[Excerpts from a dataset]
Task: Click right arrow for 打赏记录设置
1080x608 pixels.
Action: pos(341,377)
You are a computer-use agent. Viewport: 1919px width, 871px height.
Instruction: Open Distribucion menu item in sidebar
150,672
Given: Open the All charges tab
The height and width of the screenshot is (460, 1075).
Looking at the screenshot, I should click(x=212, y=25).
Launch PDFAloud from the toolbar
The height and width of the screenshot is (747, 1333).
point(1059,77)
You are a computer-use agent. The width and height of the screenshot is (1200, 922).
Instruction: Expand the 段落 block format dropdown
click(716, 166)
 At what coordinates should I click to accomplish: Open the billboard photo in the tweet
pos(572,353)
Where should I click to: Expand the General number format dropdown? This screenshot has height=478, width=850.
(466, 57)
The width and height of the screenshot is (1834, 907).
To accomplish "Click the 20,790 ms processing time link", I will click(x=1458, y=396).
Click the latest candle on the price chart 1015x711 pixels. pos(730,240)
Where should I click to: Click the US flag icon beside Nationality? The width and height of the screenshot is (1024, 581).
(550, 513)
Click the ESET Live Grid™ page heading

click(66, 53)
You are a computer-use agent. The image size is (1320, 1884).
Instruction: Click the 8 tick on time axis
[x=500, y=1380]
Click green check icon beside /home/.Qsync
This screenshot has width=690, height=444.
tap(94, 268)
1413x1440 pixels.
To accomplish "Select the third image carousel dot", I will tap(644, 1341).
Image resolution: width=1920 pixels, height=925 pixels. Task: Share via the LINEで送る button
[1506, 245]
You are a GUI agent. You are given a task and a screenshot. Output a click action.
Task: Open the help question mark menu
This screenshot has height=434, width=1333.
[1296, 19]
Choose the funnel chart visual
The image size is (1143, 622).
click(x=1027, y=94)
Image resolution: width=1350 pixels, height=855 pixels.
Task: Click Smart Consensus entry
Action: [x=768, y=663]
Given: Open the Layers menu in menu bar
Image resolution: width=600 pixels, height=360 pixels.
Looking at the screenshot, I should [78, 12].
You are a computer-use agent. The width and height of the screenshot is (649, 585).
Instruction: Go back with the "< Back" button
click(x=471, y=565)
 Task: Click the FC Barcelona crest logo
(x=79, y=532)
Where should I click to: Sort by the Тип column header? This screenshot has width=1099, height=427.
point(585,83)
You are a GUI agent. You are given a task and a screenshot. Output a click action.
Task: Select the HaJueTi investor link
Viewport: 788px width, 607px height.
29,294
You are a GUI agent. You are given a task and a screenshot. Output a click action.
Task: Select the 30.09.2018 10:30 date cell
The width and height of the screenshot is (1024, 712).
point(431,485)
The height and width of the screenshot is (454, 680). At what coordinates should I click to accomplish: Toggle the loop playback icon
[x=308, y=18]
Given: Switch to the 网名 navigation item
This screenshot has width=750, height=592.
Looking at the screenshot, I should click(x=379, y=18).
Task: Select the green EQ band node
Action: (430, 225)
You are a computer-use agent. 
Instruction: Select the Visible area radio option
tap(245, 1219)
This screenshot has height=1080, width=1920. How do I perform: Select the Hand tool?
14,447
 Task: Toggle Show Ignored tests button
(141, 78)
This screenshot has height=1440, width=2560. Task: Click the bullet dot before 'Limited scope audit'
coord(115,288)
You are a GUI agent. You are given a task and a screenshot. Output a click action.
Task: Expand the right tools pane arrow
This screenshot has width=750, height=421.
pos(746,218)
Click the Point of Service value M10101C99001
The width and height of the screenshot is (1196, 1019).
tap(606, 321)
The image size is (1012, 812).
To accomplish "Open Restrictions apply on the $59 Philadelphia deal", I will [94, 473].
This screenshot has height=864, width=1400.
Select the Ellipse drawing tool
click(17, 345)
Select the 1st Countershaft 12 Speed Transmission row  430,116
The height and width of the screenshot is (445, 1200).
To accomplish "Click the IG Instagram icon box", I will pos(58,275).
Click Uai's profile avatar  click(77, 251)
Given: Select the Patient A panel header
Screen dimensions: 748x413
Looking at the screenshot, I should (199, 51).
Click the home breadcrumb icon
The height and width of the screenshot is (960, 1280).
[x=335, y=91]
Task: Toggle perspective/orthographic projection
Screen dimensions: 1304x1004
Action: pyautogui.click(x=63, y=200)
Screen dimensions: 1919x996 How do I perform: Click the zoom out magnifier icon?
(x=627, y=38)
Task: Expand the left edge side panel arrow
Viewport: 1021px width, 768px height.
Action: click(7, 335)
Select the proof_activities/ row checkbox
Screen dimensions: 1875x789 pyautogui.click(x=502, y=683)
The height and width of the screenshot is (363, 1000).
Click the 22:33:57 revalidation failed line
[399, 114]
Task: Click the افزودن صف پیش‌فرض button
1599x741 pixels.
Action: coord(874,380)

= TASK STATEMENT =
For the string "link", go through the entries above and copy each line where it occurs.

= RESULT OF THE TASK =
To accomplish "Click the 20,790 ms processing time link", I will click(x=1458, y=396).
Task: Select the HaJueTi investor link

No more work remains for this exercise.